Students worked in small communities to react and respond to each others compositions and record their performances using Flipgrids.com. Each group of 3 had an artist a musician and a drawer.
o Artist: The artist presented their individual composition to the musician — and only the musician so the drawer can’t see it!
o Musician: The musician used instruments to interpret the artwork and create a song.
o Drawer: The drawer responded to just the music to create a drawing to compare to the original collage.
Once everyone was done performing they could use Flipgrids to watch and comment on each other’s performances!
See our Flipgrids!
8.) What did you learn about yourself, your partner(s), and the students? How might what you learned impact your teaching practice?
We practiced being radically student centered in this unit. After each class we checked in with each other as co-teachers to assess the students’ learning. When one class didn’t seem to be understanding or participating we created a new curriculum just for them that gave them the structure and encouragement they needed to join in, make art in different mediums, and share their reactions. I saw problematic student become engaged in smaller groups and learned that they had a lot to say. I had a strong emotional reaction to becoming a more authoritative figure in the classroom but through collaboration we were able to strike a great balance. Our grown up conversations about respect, classroom management and giving our students time to discover on their own were as compelling as our creative exchange.
Working with an artist for this collaboration really caused me to push myself out of my comfort zone a little bit. I had to loosen some control of my classroom in order to benefit the students and let them exist and succeed in a classroom with two teachers, teaching alongside each other. It helped to look deeper at the individual needs of each specific class and how to adapt almost completely while still maintaining the desired outcome.

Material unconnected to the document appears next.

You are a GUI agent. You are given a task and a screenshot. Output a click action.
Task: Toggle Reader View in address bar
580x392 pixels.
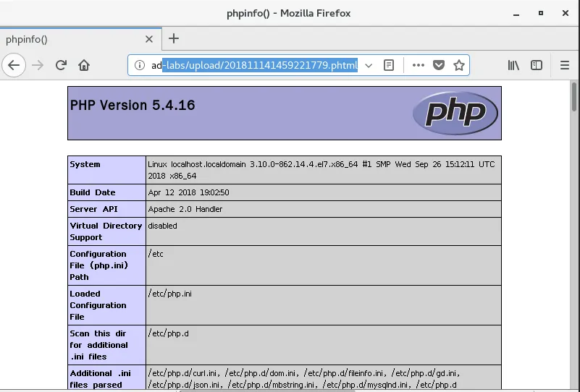[x=389, y=65]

9.) How did the collaboration challenge your understanding of teaching, learning, and art-making?
The collaboration though CAPE was a great experience to learn how to adapt and be flexible not only between me and my students, but also another teacher who is not always around the building. It took a large amount of communication outside of school, in order to make the class time run smoothly. It was interesting to combine such organization in order to make the student centered art making possible. There were so many times during this project where it seemed chaotic in class but if any of the students were asked, they were able to explain because of the preparation through collaboration.